Furthermore, the manual process of writing testing code can also cause a number of problems. Even a simple software module may require hundreds (or thousands) of different tests to exercise all of the possible execution pathways and conditions. Consequently, developers who write testing code are likely to overlook some of the execution pathways and conditions. Furthermore, if the developer who writes the testing code is the same developer who wrote the original code, the developer is unlikely to create testing code that will catch logical errors that the developer made while writing the original code.
Hence, what is needed is a method and an apparatus for generating a comprehensive set of tests for a software system without the above-described problems.
One embodiment of the present invention provides a system that automatically generates observations of program behavior for code testing purposes. During operation, the system analyzes the code-under-test to determine a set of test inputs. Next, the system exercises the code-under-test on the set of test inputs to produce a set of test results. Finally, the system analyzes the set of test results to automatically generate observations, wherein the observations are boolean-valued expressions containing variables and/or constants which are consistent with the set of test inputs and the set of test results.
In a variation on this embodiment, analyzing the code-under-test to determine the set of test inputs involves analyzing the code-under-test to determine test data for the code-under-test, and to determine a number of test executions. It also involves producing the set of test inputs by creating various combinations of the test data to exercise code-under-test.
In a variation on this embodiment, the system presents the observations to a user, and allows the user to select observations that reflect intended behavior of the code-under-test. Next, the system promotes the selected observations to become assertions, which will be verified when a subsequent version of the code-under-test is exercised during subsequent testing.
In a variation on this embodiment, the system also allows the user to manually enter assertions, and to modify observations (or assertions) to produce assertions.
In a variation on this embodiment, presenting the observations to the user involves filtering and/or ranking the observations based on a relevance score before presenting the observations to the user.
In a variation on this embodiment, the system verifies assertions by exercising a subsequent version of the code-under-test on a subsequent set of test inputs to produce a subsequent set of test results. Next, the system verifies that the assertions hold for the subsequent set of test inputs and the subsequent set of test results. Finally, the system reports pass/fail results for the assertions to the user, thereby allowing the user to fix any problems indicated by the pass/fail results.
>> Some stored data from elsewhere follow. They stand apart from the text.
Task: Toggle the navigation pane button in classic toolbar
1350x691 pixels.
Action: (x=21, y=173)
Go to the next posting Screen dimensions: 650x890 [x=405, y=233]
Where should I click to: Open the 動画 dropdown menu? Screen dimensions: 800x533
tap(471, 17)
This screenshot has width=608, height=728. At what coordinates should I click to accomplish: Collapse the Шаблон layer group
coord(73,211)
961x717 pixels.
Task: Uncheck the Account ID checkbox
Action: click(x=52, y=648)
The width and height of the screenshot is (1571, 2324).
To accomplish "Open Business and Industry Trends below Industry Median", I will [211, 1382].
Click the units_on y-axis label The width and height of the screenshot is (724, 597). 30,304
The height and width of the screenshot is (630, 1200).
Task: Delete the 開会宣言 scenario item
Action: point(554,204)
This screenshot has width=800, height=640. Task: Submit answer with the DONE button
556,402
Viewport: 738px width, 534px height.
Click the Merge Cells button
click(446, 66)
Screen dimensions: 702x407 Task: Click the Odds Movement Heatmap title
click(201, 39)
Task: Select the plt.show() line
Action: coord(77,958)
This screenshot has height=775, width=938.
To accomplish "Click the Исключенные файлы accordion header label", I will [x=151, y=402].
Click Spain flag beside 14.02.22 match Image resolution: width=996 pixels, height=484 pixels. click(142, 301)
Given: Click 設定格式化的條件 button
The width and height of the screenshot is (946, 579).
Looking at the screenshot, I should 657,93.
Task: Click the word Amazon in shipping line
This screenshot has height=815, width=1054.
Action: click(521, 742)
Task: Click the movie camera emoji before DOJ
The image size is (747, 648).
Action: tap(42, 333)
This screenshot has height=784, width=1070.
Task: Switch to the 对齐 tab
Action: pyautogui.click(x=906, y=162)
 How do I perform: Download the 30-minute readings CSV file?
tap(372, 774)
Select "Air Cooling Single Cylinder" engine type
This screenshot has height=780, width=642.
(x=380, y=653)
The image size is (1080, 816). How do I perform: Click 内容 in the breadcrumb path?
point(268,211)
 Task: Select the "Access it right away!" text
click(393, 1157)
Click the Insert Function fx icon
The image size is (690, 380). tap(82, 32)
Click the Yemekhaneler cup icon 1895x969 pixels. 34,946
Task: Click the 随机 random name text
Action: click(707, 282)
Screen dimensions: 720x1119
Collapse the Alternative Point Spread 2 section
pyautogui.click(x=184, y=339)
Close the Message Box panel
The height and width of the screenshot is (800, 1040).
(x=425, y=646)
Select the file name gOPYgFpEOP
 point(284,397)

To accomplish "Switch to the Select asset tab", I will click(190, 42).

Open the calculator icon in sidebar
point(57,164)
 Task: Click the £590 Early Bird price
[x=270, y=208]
In a further variation, prior to exercising the subsequent version of the code-under-test, the system analyzes the subsequent version of the code-under-test to determine the subsequent set of test inputs to be used while exercising the subsequent version of the code-under-test.
In a variation on this embodiment, the system generalizes the observations, whenever possible, by using variables instead of constants in the corresponding boolean-valued expressions.
In a variation on this embodiment, automatically generating the observations can involve partitioning the test results based on one or more outcome conditions specified in the set of test results, and then generating observations for separately for each partition.
In a variation on this embodiment, the system automatically generates the observations by analyzing the code-under-test to produce a set of candidate boolean-valued expressions. Next, the system eliminates any candidate boolean-valued expressions which are not consistent with the set of test inputs and the set of test results, and promotes the remaining candidate expressions, which were not eliminated, to become observations.
In a variation on this embodiment, the boolean-valued expressions that comprise the observations can include: inputs to the code-under-test; results produced by the code-under test; variables within the code-under-test, which are visible/accessible outside of a method (or function) body; observations of the state of the system obtained through programmatic interface; and properties of objects.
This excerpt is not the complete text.